» **SOURCE PASSAGE**

☆ ☆ ☆

Region III notes that the Corps included a discussion of environmental justice in the
Spruce No. 1 EIS, however, as noted in EPA's comment letters in June and October 2006,
the Region III remains concerned that the Corps did not fully consider and address the
potential for disproportionately high and adverse effects on this population. EPA's
environmental justice analysis indicates that there may be a disproportionately high and
adverse impact on the low income population affected by the mining activity.
Additionally, EPA remains concerned that the local community did not have the
necessary information, or the opportunity, to meaningfully participate in the EIS process.
Specifically, EPA is concerned the community was not informed when changes were
made to different aspects of the mine project during the permitting and EIS process and
therefore was not able to meaningfully comment on the final aspects of the mine.

☆ ☆ ☆

» **WHAT IS BEING ASKED**
Repeat word for word the part of the passage on EPA's environmental justice concerns about the Spruce No. 1 EIS, from "Additionally, EPA remains" to "of the mine.". The listing has nothing to do with this text.

» **RAW DATA**
☆ ☆ ☆

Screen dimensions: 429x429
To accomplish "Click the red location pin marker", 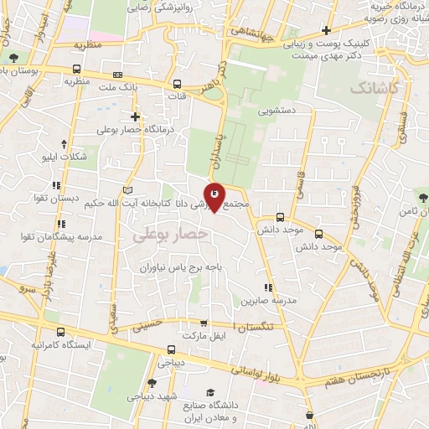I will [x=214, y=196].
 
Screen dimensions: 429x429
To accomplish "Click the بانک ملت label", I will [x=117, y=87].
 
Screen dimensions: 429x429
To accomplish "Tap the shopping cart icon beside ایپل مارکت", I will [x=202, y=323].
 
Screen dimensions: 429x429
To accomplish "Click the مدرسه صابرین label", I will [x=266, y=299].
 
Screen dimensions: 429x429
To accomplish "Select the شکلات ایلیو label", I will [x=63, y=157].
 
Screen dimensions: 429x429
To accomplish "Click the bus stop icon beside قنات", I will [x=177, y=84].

☆ ☆ ☆

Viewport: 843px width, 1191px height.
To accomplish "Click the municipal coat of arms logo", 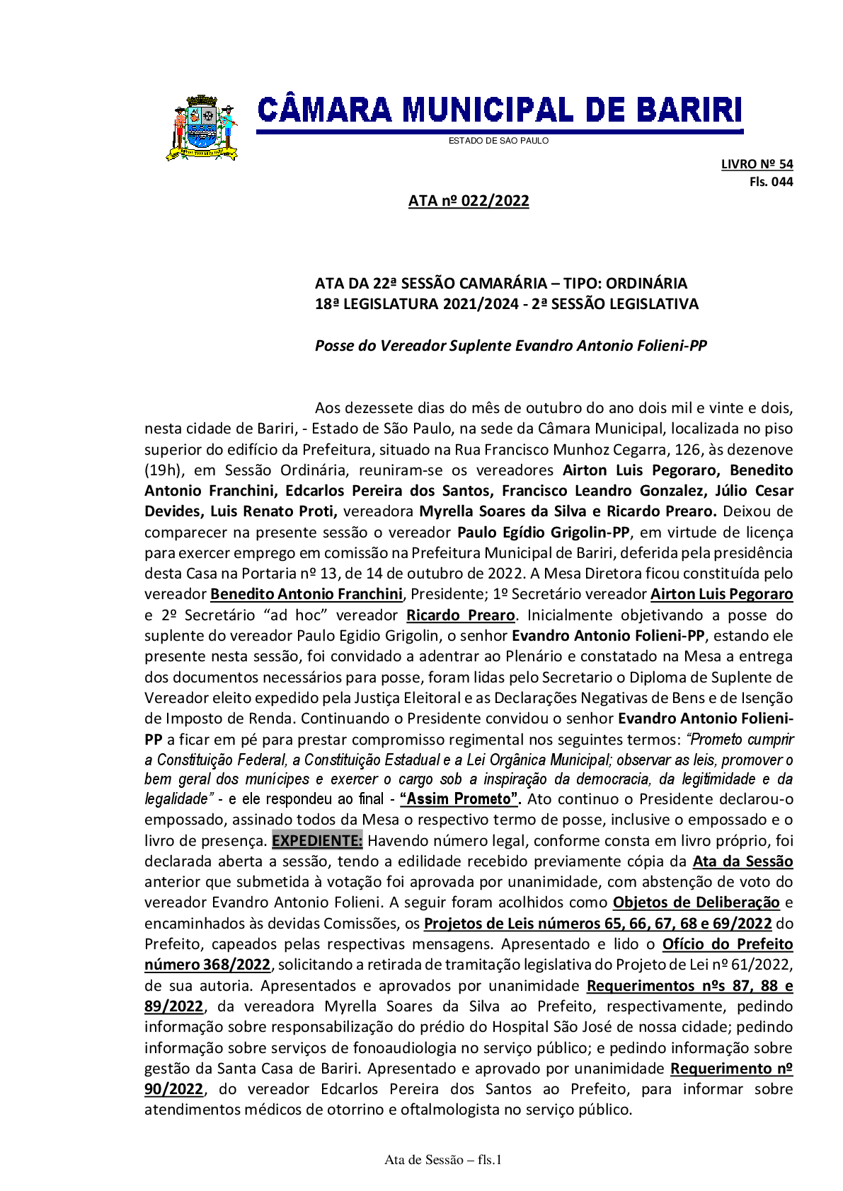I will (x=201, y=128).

☆ ☆ ☆

» **OUTPUT FOR THIS TASK**
Additionally, EPA remains concerned that the local community did not have the
necessary information, or the opportunity, to meaningfully participate in the EIS process.
Specifically, EPA is concerned the community was not informed when changes were
made to different aspects of the mine project during the permitting and EIS process and
therefore was not able to meaningfully comment on the final aspects of the mine.